Обратясь к Ментору, царь подал ему руку.
– Мы видимся не в первый раз, – говорил он ему. – Помнишь ли ты свое путешествие по Криту, когда я слышал от тебя столько добрых советов? В пылу юности и в суете я тогда гонялся за удовольствиями. Надобно было мне пожить в училище беды, чтобы узнать все то, чему я не верил. О! Если бы я ранее послушал тебя, мудрый старец! Но, к удивлению моему, я не вижу в тебе через столько лет никакой почти перемены: та же свежесть в лице, та же осанка, та же крепость, седина только на голове показалась.
– Великий царь! – отвечал ему Ментор. – Будь я льстец, я сказал бы тебе, что ты так же не утратил цвета мужественной юности, блиставшего в лице твоем до похода Троянского. Но я скорее навлеку на себя твое неблаговоление, а не нарушу истины. Мудрые слова твои, впрочем, доказывают, что ты враг лести и что искренность бесстрашно может говорить тебе правду. Ты весьма изменился: трудно было бы мне узнать тебя. Предугадываю причину такой перемены: ты много страдал в превратностях счастья. Но страдания твои вознаграждены драгоценнейшим приобретением – мудростью. Можно спокойно смотреть на морщины, когда сердце, искушаемое, зреет в добродетели. Цари и всегда ранее других изнемогают. В несчастии старость постигает их преждевременно от трудов и от скорбей, в благополучии нега жизни сладострастной ослабляет силы их более, чем все ратные подвиги. Ничто так скоро не подрывает здоровья, как наслаждения без трезвой умеренности. Цари в войне и в мире непрестанно окружены или печалями, или увеселениями, с которыми старость приходит к ним прежде поры, установленной природой. Жизнь трезвая, простая, воздержная, не порываемая страстями, тихая, деятельная, благоустроенная долго блюдет в теле мудрого бодрую юность, всегда готовую без такой стражи улететь на быстрых крылах времени.

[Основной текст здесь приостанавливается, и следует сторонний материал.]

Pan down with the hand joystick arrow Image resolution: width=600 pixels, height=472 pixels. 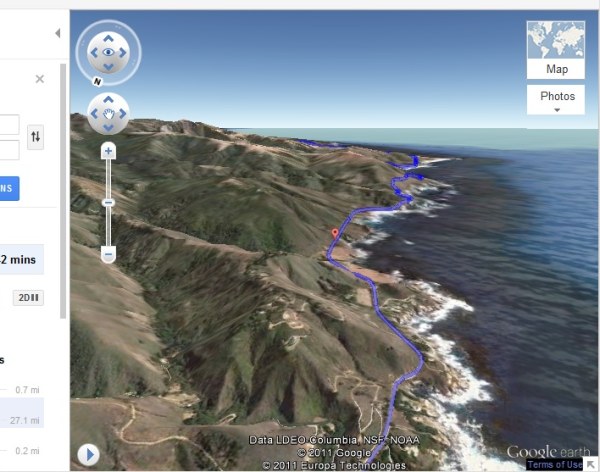pos(108,128)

Идоменей долго слушал бы Ментора в сладость, если бы не наступил час жертвы Юпитеру.
Телемак и Ментор пошли за ним в храм посреди многочисленного народа. Салентинцы бежали за ними, смотрели на них с любопытством.

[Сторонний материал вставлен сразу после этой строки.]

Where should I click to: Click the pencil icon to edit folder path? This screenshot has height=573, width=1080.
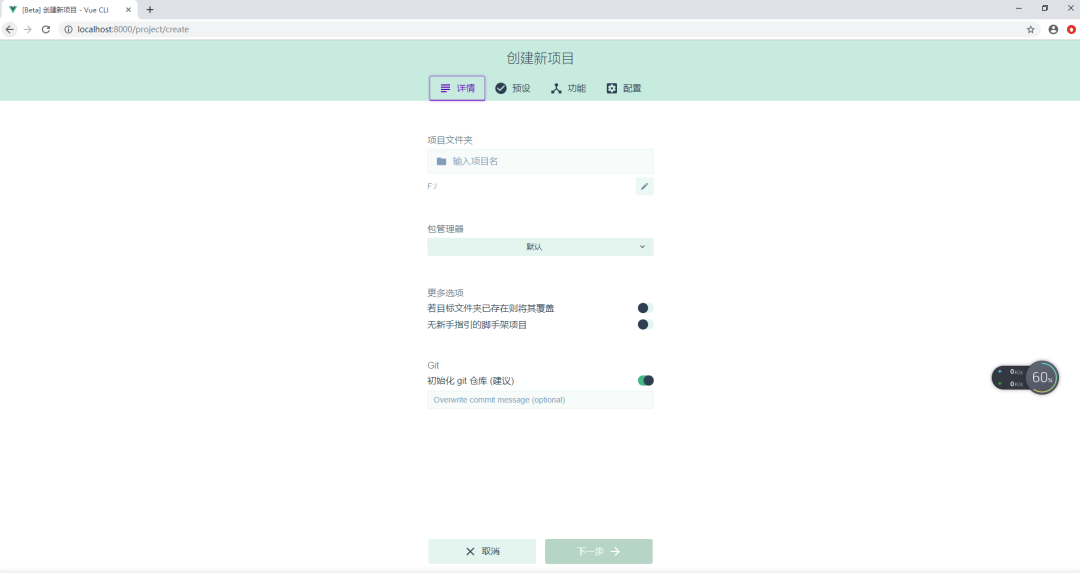(644, 186)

– Эти два странника, – говорили они, – отличны один от другого: в одном есть что-то пылкое, милое, на лице написана вся приятность красоты и юного возраста, но в красоте его нет ни неги, ни слабости, на заре еще жизни он, кажется, возрос уже в труде и крепости. Другой – летами старец, но во всей еще силе мужества. Осанка его с первого взгляда не величава, в лице мало приятности, посмотришь на него ближе – видны в нем сквозь простоту резкие черты ума и доблести с удивительным благородством. Когда боги сходили к смертным на землю, то, без сомнения, принимали на себя такой вид путеходцев и странников.

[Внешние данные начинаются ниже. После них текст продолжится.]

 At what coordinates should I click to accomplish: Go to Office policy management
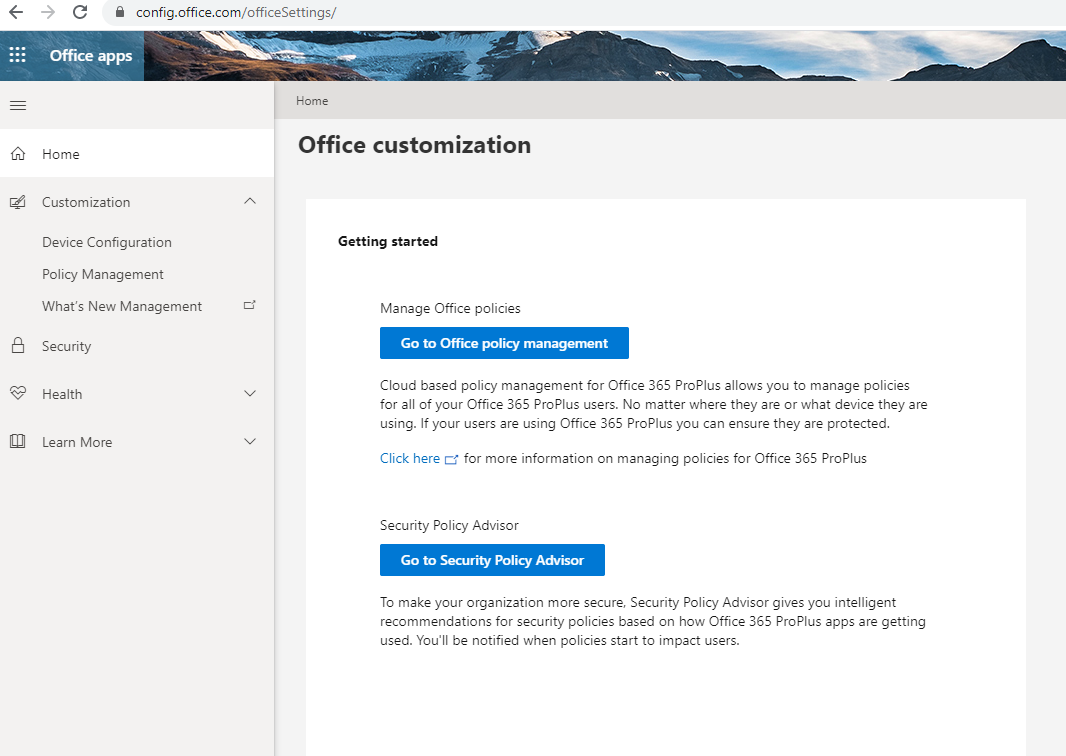504,342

Достигли храма Юпитерова, который Идоменей, сам от крови бога, украсил великолепно. Храм был окружен огромными в два ряда столбами из струистого мрамора, верхи их были серебряные, стены были также обложены мрамором с различными изваяниями. Здесь были: Юпитер в виде быка, похищение Европы, прехождение бога в Крит по бурному морю: волны благоговели перед Громодержцем и в чуждом ему виде. Изображены были также рождение и юность Миноса, мудрый царь в летах зрелого мужества, дающий законы отечеству, основание его благоденствия. Телемак там же нашел знаменитейшие подвиги во время Троянской войны, где Идоменей приобрел славу великого военачальника. Между изображениями битв он искал и встретил отца своего, как он уводил коней у Реза, сраженного рукой Диомедовой, как перед всеми союзными царями состязался с Аяксом за доспехи Ахилловы, как выходил из рокового коня и плавал в крови рати Троянской.